Directions:
Given the entries below, please return each one exactly.
Supplied data START
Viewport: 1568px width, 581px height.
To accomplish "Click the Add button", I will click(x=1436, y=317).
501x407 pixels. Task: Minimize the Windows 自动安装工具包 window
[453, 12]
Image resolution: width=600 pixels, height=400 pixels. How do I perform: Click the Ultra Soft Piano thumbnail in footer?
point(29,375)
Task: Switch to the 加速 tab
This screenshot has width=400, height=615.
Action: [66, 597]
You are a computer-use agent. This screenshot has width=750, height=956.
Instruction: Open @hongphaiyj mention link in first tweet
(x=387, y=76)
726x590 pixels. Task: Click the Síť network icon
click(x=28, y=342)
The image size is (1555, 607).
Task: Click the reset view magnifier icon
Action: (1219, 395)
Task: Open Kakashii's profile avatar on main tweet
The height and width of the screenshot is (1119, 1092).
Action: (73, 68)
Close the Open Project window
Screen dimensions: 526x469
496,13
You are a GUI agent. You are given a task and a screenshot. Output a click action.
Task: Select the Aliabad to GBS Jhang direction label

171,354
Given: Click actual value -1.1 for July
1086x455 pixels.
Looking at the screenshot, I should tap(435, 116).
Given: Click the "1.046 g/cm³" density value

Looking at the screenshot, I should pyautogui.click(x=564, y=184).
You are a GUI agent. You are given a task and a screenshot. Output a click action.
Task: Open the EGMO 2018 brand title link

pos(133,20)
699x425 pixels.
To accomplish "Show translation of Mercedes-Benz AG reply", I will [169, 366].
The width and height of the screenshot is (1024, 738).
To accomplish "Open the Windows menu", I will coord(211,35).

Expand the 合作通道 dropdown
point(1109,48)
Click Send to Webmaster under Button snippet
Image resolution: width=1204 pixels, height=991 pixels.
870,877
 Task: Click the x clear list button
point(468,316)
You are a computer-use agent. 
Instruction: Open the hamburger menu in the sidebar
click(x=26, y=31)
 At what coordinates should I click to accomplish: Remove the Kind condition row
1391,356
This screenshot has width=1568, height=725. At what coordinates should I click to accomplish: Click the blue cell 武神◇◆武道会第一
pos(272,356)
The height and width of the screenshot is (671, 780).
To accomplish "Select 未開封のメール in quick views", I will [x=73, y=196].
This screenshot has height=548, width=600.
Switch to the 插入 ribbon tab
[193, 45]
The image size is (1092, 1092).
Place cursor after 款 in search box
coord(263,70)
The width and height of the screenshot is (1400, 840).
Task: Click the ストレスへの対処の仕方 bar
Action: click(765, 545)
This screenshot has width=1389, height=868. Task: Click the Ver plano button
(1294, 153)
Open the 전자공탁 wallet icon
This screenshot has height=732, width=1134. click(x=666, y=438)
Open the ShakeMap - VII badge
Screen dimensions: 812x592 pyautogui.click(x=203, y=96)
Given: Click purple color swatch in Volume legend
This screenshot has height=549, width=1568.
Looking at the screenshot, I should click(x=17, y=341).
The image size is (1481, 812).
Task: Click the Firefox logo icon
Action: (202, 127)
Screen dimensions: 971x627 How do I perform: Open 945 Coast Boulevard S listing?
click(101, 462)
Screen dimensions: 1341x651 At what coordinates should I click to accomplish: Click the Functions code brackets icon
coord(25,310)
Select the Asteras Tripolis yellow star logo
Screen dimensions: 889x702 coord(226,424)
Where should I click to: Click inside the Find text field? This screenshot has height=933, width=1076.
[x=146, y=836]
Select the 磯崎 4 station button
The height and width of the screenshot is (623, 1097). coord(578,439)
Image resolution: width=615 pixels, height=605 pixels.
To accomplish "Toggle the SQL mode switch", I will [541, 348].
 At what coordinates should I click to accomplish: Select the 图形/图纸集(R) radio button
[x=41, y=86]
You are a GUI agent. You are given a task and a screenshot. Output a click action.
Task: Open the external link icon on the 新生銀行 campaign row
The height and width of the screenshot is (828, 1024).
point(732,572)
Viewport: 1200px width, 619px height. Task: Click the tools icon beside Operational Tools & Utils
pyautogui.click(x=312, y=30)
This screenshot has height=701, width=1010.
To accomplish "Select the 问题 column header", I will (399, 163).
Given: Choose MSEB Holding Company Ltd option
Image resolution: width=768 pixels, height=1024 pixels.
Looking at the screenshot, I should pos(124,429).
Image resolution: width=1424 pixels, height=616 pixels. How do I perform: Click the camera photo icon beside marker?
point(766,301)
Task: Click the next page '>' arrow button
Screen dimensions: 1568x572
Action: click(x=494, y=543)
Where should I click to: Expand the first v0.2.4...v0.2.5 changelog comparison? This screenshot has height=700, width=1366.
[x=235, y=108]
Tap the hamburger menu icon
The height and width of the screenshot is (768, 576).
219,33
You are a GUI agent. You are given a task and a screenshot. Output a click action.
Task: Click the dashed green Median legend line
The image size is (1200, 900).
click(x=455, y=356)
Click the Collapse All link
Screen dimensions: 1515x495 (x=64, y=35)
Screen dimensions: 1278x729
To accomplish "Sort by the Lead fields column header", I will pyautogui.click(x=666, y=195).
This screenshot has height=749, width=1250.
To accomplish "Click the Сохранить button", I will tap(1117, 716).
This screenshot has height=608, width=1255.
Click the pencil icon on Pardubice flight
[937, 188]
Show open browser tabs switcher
Supplied data END
Answer space:
Viewport: 1568px width, 581px height.
To accomplish "Click the Add button", I will click(x=1436, y=317).
501x407 pixels. Task: Minimize the Windows 自动安装工具包 window
[453, 12]
Image resolution: width=600 pixels, height=400 pixels. How do I perform: Click the Ultra Soft Piano thumbnail in footer?
point(29,375)
Task: Switch to the 加速 tab
This screenshot has width=400, height=615.
Action: [66, 597]
You are a computer-use agent. This screenshot has width=750, height=956.
Instruction: Open @hongphaiyj mention link in first tweet
(x=387, y=76)
726x590 pixels. Task: Click the Síť network icon
click(x=28, y=342)
The image size is (1555, 607).
Task: Click the reset view magnifier icon
Action: (1219, 395)
Task: Open Kakashii's profile avatar on main tweet
The height and width of the screenshot is (1119, 1092).
Action: (73, 68)
Close the Open Project window
Screen dimensions: 526x469
496,13
You are a GUI agent. You are given a task and a screenshot. Output a click action.
Task: Select the Aliabad to GBS Jhang direction label

171,354
Given: Click actual value -1.1 for July
1086x455 pixels.
Looking at the screenshot, I should tap(435, 116).
Given: Click the "1.046 g/cm³" density value

Looking at the screenshot, I should pyautogui.click(x=564, y=184).
You are a GUI agent. You are given a task and a screenshot. Output a click action.
Task: Open the EGMO 2018 brand title link

pos(133,20)
699x425 pixels.
To accomplish "Show translation of Mercedes-Benz AG reply", I will [169, 366].
The width and height of the screenshot is (1024, 738).
To accomplish "Open the Windows menu", I will coord(211,35).

Expand the 合作通道 dropdown
point(1109,48)
Click Send to Webmaster under Button snippet
Image resolution: width=1204 pixels, height=991 pixels.
870,877
 Task: Click the x clear list button
point(468,316)
You are a computer-use agent. 
Instruction: Open the hamburger menu in the sidebar
click(x=26, y=31)
 At what coordinates should I click to accomplish: Remove the Kind condition row
1391,356
This screenshot has width=1568, height=725. At what coordinates should I click to accomplish: Click the blue cell 武神◇◆武道会第一
pos(272,356)
The height and width of the screenshot is (671, 780).
To accomplish "Select 未開封のメール in quick views", I will [x=73, y=196].
This screenshot has height=548, width=600.
Switch to the 插入 ribbon tab
[193, 45]
The image size is (1092, 1092).
Place cursor after 款 in search box
coord(263,70)
The width and height of the screenshot is (1400, 840).
Task: Click the ストレスへの対処の仕方 bar
Action: click(765, 545)
This screenshot has width=1389, height=868. Task: Click the Ver plano button
(1294, 153)
Open the 전자공탁 wallet icon
This screenshot has height=732, width=1134. click(x=666, y=438)
Open the ShakeMap - VII badge
Screen dimensions: 812x592 pyautogui.click(x=203, y=96)
Given: Click purple color swatch in Volume legend
This screenshot has height=549, width=1568.
Looking at the screenshot, I should click(x=17, y=341).
The image size is (1481, 812).
Task: Click the Firefox logo icon
Action: (202, 127)
Screen dimensions: 971x627 How do I perform: Open 945 Coast Boulevard S listing?
click(101, 462)
Screen dimensions: 1341x651 At what coordinates should I click to accomplish: Click the Functions code brackets icon
coord(25,310)
Select the Asteras Tripolis yellow star logo
Screen dimensions: 889x702 coord(226,424)
Where should I click to: Click inside the Find text field? This screenshot has height=933, width=1076.
[x=146, y=836]
Select the 磯崎 4 station button
The height and width of the screenshot is (623, 1097). coord(578,439)
Image resolution: width=615 pixels, height=605 pixels.
To accomplish "Toggle the SQL mode switch", I will [541, 348].
 At what coordinates should I click to accomplish: Select the 图形/图纸集(R) radio button
[x=41, y=86]
You are a GUI agent. You are given a task and a screenshot. Output a click action.
Task: Open the external link icon on the 新生銀行 campaign row
The height and width of the screenshot is (828, 1024).
point(732,572)
Viewport: 1200px width, 619px height. Task: Click the tools icon beside Operational Tools & Utils
pyautogui.click(x=312, y=30)
This screenshot has height=701, width=1010.
To accomplish "Select the 问题 column header", I will (399, 163).
Given: Choose MSEB Holding Company Ltd option
Image resolution: width=768 pixels, height=1024 pixels.
Looking at the screenshot, I should pos(124,429).
Image resolution: width=1424 pixels, height=616 pixels. How do I perform: Click the camera photo icon beside marker?
point(766,301)
Task: Click the next page '>' arrow button
Screen dimensions: 1568x572
Action: click(x=494, y=543)
Where should I click to: Expand the first v0.2.4...v0.2.5 changelog comparison? This screenshot has height=700, width=1366.
[x=235, y=108]
Tap the hamburger menu icon
The height and width of the screenshot is (768, 576).
219,33
You are a GUI agent. You are given a task and a screenshot. Output a click action.
Task: Click the dashed green Median legend line
The image size is (1200, 900).
click(x=455, y=356)
Click the Collapse All link
Screen dimensions: 1515x495 (x=64, y=35)
Screen dimensions: 1278x729
To accomplish "Sort by the Lead fields column header", I will pyautogui.click(x=666, y=195).
This screenshot has height=749, width=1250.
To accomplish "Click the Сохранить button", I will tap(1117, 716).
This screenshot has height=608, width=1255.
Click the pencil icon on Pardubice flight
[937, 188]
Show open browser tabs switcher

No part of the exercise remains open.